What you have to do.
Verbatim repeat, images excluded. Give each entry again as written.

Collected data
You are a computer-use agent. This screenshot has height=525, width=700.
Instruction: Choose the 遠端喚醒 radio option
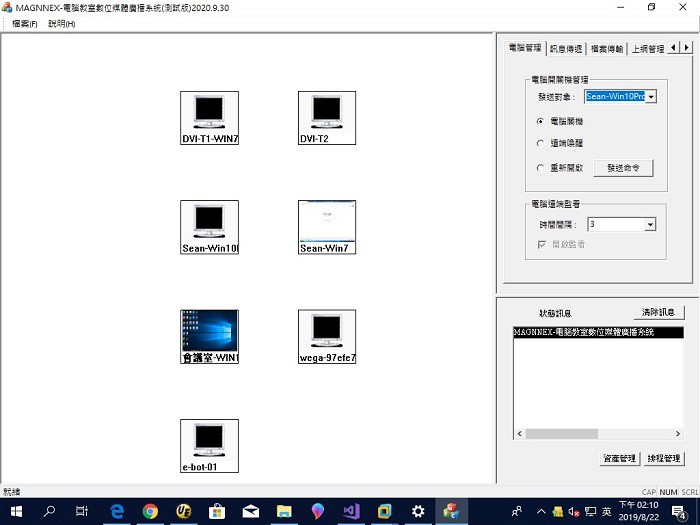541,144
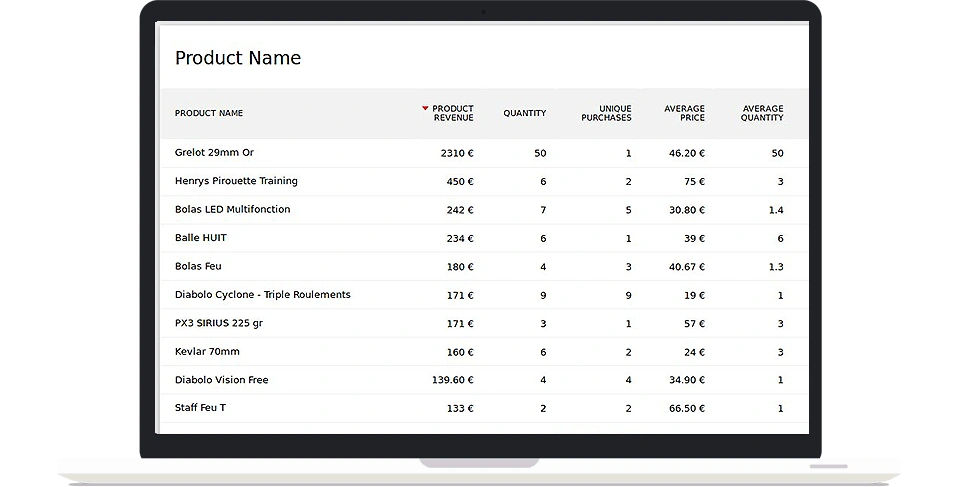Screen dimensions: 967x487
Task: Select the Staff Feu T product
Action: 200,408
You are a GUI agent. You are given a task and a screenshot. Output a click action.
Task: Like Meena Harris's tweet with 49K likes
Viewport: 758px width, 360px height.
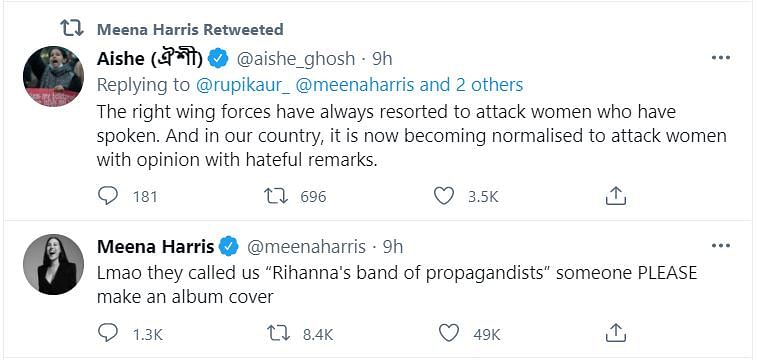click(x=448, y=333)
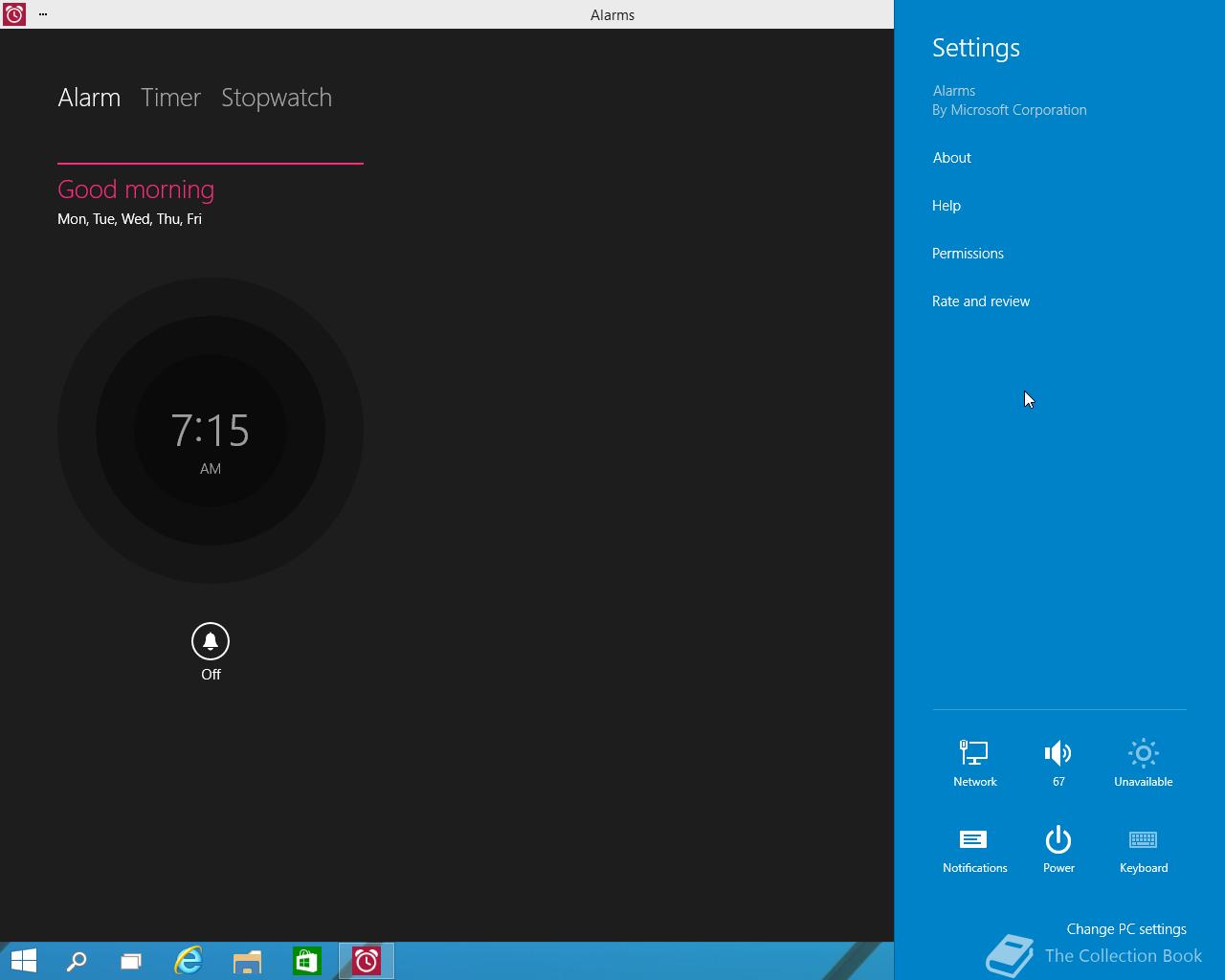Toggle the alarm bell On/Off button
The height and width of the screenshot is (980, 1225).
click(211, 641)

Answer section.
You are a computer-use agent. This screenshot has height=525, width=700.
Instruction: Choose the 遠端喚醒 radio option
541,144
Screen dimensions: 967x487
Task: Select the Staff Feu T product
Action: 200,408
You are a GUI agent. You are given a task and a screenshot. Output a click action.
Task: Like Meena Harris's tweet with 49K likes
Viewport: 758px width, 360px height.
click(x=448, y=333)
Toggle the alarm bell On/Off button
The height and width of the screenshot is (980, 1225).
click(211, 641)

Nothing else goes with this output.